Data-provider or data source ID. This ID identifies the type of User ID present in the file content. Most common User ID keys are:

  • 20914 - Google Advertiser ID (raw, unhashed)
  • 20915 - Apple ID for Advertisers (raw, unhashed)
  • Vendor ID - 3rd party user IDs (web/cookie)

PID-ALIAS

Optional. The customer identifier from the 3rd party platform.

SYNC-MODE

Sync mode is a macro placeholder that adds a label to the file name based on synchronization type. Synchronization types include full and incremental. They'll appear in the file name as iter or full.

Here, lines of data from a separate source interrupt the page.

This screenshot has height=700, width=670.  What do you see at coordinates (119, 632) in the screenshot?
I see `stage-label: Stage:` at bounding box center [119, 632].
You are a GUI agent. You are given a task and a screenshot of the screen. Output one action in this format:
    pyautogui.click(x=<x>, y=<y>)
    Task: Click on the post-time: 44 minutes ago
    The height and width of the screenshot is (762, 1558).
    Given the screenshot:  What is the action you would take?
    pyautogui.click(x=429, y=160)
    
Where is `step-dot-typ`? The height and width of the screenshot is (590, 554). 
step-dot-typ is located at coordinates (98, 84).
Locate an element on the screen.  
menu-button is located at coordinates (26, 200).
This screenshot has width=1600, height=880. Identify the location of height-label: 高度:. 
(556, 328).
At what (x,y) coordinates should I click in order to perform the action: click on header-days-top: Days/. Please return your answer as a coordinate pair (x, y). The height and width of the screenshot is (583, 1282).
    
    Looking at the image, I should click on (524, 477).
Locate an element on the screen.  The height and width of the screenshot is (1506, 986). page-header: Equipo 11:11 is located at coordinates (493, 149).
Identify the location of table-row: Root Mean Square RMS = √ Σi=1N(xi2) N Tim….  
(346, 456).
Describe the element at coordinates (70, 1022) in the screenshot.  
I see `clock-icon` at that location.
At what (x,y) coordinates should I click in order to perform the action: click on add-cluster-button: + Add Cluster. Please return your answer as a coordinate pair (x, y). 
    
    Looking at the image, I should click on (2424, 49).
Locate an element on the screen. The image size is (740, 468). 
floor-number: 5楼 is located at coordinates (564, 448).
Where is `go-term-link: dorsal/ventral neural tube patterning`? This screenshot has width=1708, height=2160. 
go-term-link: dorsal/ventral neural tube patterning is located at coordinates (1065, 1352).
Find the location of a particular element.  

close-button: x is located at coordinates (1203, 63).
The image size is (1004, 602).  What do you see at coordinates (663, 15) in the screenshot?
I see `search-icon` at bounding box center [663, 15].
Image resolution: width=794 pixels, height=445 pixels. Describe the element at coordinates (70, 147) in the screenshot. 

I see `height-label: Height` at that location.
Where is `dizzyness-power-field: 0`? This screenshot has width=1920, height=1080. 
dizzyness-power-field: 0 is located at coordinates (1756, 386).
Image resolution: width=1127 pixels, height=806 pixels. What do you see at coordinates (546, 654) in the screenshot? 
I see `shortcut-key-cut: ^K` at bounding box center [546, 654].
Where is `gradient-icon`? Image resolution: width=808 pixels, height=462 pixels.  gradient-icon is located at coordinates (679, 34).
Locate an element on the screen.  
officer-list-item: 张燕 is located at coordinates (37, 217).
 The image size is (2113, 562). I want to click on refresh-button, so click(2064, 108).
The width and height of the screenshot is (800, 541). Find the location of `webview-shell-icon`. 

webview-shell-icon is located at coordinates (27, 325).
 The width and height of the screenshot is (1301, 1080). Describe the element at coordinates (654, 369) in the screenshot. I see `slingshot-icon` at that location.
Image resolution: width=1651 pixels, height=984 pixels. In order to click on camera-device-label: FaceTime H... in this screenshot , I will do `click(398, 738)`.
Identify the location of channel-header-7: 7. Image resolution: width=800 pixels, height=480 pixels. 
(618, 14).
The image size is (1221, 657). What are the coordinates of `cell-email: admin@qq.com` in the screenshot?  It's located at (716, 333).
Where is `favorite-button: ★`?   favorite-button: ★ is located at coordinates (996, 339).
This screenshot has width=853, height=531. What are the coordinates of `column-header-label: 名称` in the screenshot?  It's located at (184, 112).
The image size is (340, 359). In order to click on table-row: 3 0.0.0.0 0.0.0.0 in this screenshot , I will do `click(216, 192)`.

  • iter: Indicates an "iterative" or incremental synchronization. An incremental file contains only new data collected since the last synchronization..
  • full: Indicates a "full" synchronization. A fully synchronized file contains old data and any new data collected since the last synchronization.

TIMESTAMP

A 13-digit UNIX timestamp in milliseconds, in the UTC time zone.

[-SPLIT_NUMBER]

Optional. An integer. Identifies part of a file that's been split into multiple parts to improve processing times. The number indicates which part of the original file the data belongs to.

The original file will not have any split number. The first split file will start with 1. See examples below.

.seq

Identifies the file as a Hadoop Sequence File

File Name Examples

Files sent over to Amazon S3 location, with PID-ALIAS="XYZCustomer" and with Google Advertiser IDs in the file content.

File Type Example
Incremental
  • S3_1234_20914_XYZCustomer_iter_1486140844000.sync.seq
  • S3_1234_20914_XYZCustomer_iter_1486140844000-1.sync.seq
  • S3_1234_20914_XYZCustomer_iter_1486140844000-10.sync.seq
Full
  • S3_1234_20914_XYZCustomer_full_1486140844000.sync.seq
  • S3_1234_20914_XYZCustomer_full_1486140844000-1.sync.seq
  • S3_1234_20914_XYZCustomer_full_1486140844000-10.sync.seq

File Contents: Sample Line and Parameters

This section describes the fields, syntax, and conventions used to organize information in a Hadoop Sequence File.

Example: Basic File Format

A properly formatted line in a SEQ file could look similar to the sample below. This file entry indicates that user 00131685864660975100567715905662003423 qualified for segments 872123, 856456 and 853789 at the time expressed in UNIX timestamp 1491187665. The \N fields represent empty placeholders and have no significance for the file transfer.

00131685864660975100567715905662003423    \N    et:outbound    \N    872123,856456,853789
00131685864660975100567715905662008143    d_mid:00131685864660975100567715905662003423    \N   
\N    \N    \N    \N    \N    \N    \N        \N    \N    \N    1491187665    1491187665    
1491187665    \N    0    \N    \\N    00131685864660975100567715905662003423    0

Start using SEQ files

There is no UI control in the Audience Manager interface to enable Outbound SEQ file transfers. Talk to your Audience Manager consultant or Customer Care to set up Outbound SEQ file transfers.